=== Data under study ===

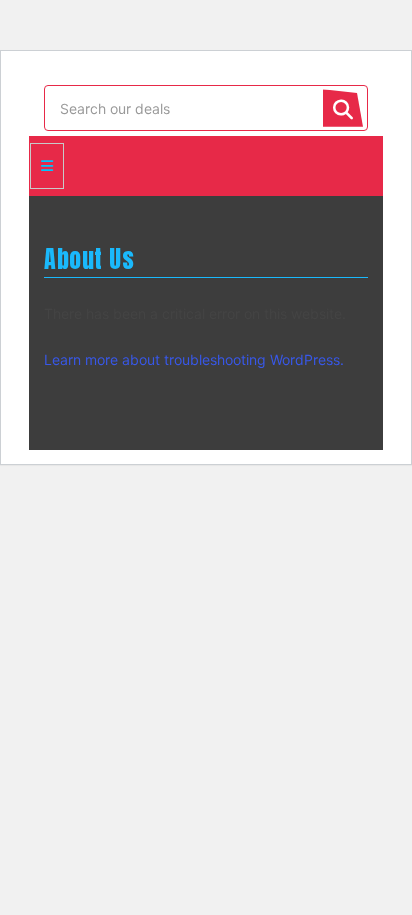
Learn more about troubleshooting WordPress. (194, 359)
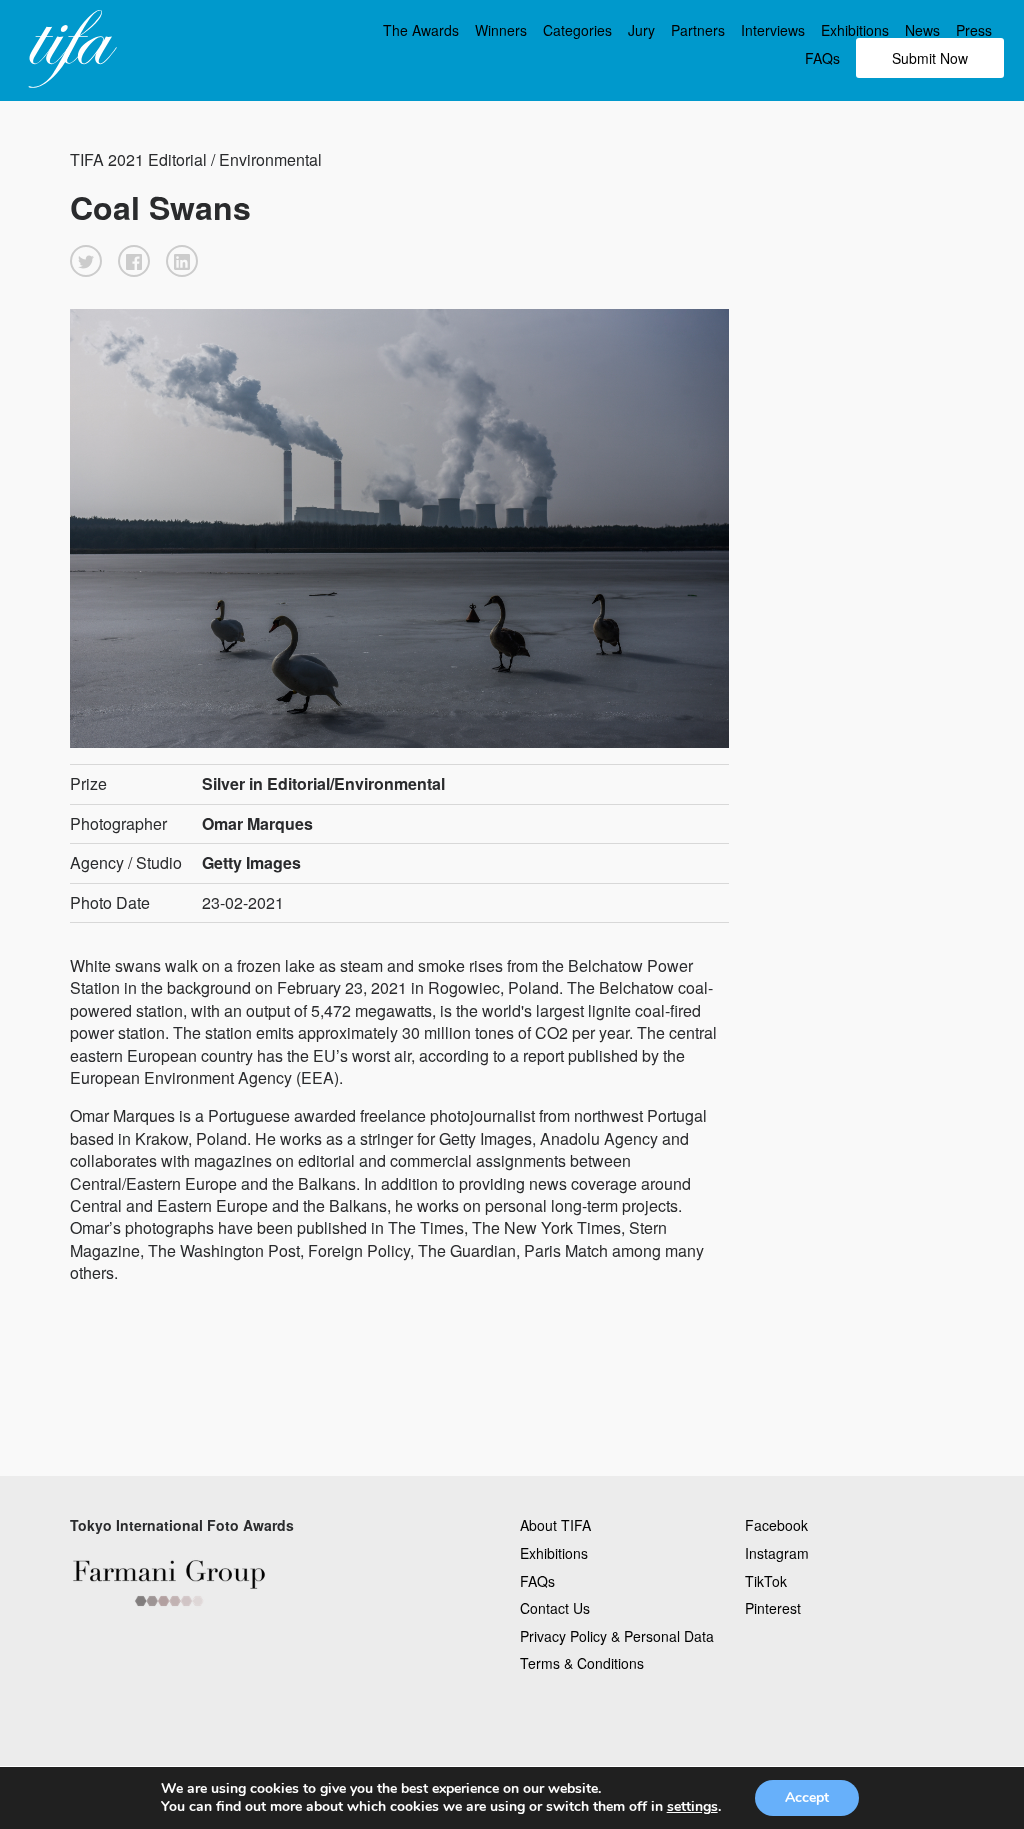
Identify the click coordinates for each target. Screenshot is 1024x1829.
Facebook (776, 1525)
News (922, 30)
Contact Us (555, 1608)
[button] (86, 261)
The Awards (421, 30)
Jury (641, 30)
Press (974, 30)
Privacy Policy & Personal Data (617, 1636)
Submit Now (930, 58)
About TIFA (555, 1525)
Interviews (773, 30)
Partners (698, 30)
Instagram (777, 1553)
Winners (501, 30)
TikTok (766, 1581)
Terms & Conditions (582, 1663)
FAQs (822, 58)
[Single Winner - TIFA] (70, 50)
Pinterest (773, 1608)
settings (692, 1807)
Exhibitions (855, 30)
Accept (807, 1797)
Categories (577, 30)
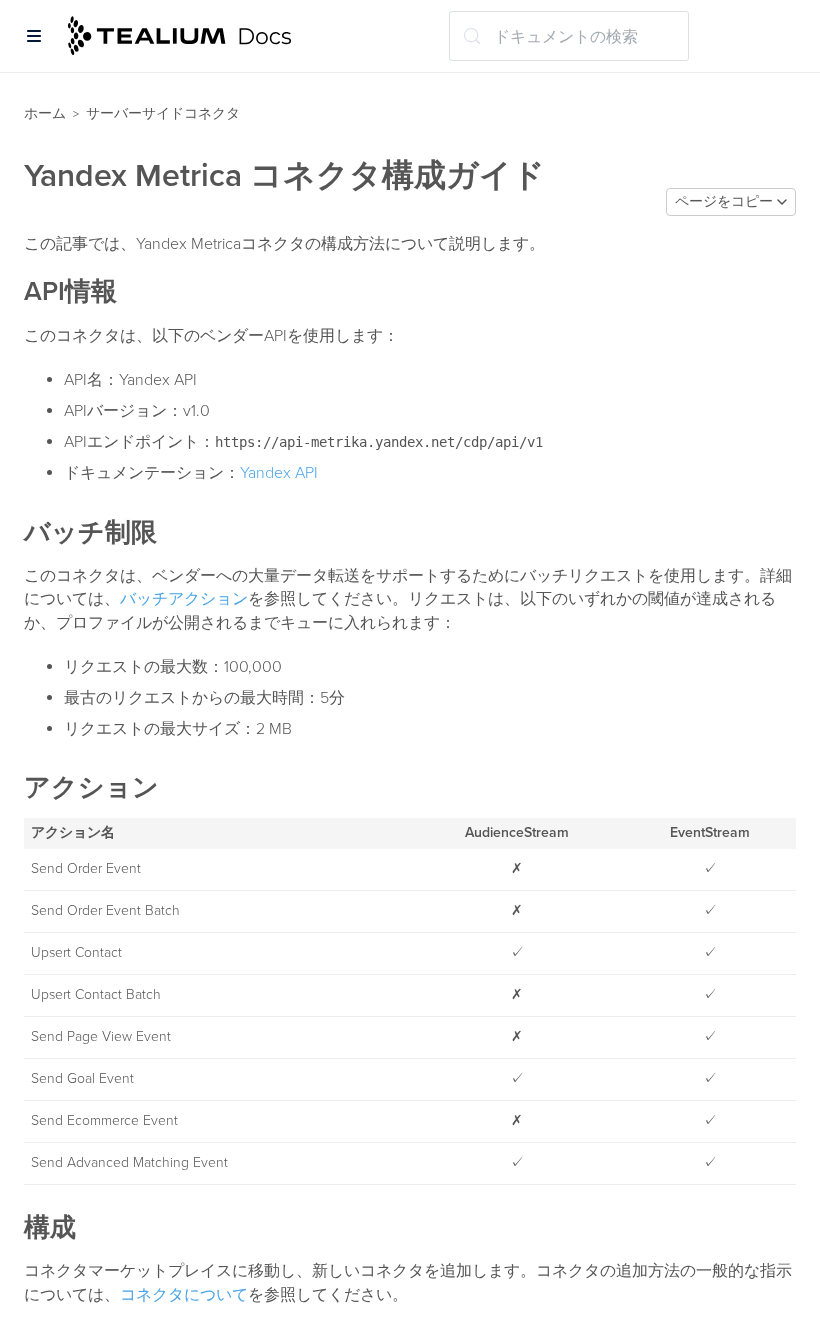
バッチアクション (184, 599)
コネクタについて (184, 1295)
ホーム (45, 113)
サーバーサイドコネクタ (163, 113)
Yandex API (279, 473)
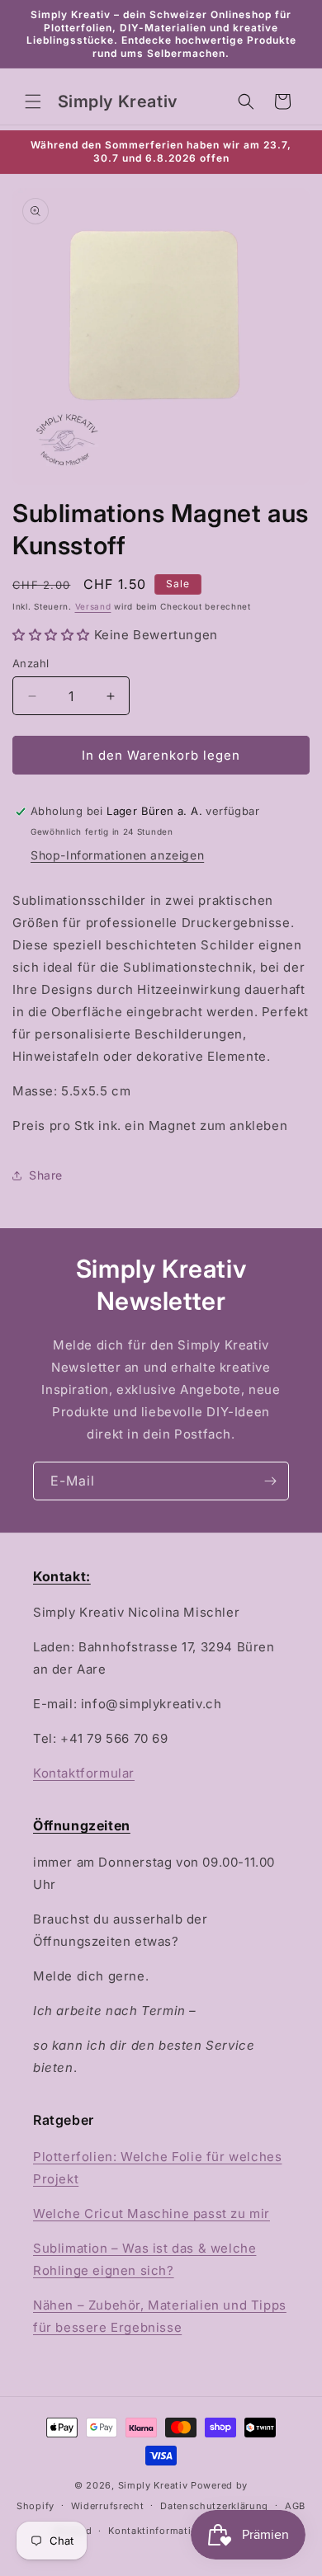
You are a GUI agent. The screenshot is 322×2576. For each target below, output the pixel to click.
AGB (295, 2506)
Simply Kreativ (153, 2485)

===

Task to carry out:
Above, find the line holding "News (922, 30)" and the line holding "サーバーサイドコネクタ (163, 113)". Print exactly those two lines and every line between them, but no pictures.

Written solution:
News (922, 30)
Contact Us (555, 1608)
[button] (86, 261)
The Awards (421, 30)
Jury (641, 30)
Press (974, 30)
Privacy Policy & Personal Data (617, 1636)
Submit Now (930, 58)
About TIFA (555, 1525)
Interviews (773, 30)
Partners (698, 30)
Instagram (777, 1553)
Winners (501, 30)
TikTok (766, 1581)
Terms & Conditions (582, 1663)
FAQs (822, 58)
[Single Winner - TIFA] (70, 50)
Pinterest (773, 1608)
settings (692, 1807)
Exhibitions (855, 30)
Accept (807, 1797)
Categories (577, 30)
バッチアクション (184, 599)
コネクタについて (184, 1295)
ホーム (45, 113)
サーバーサイドコネクタ (163, 113)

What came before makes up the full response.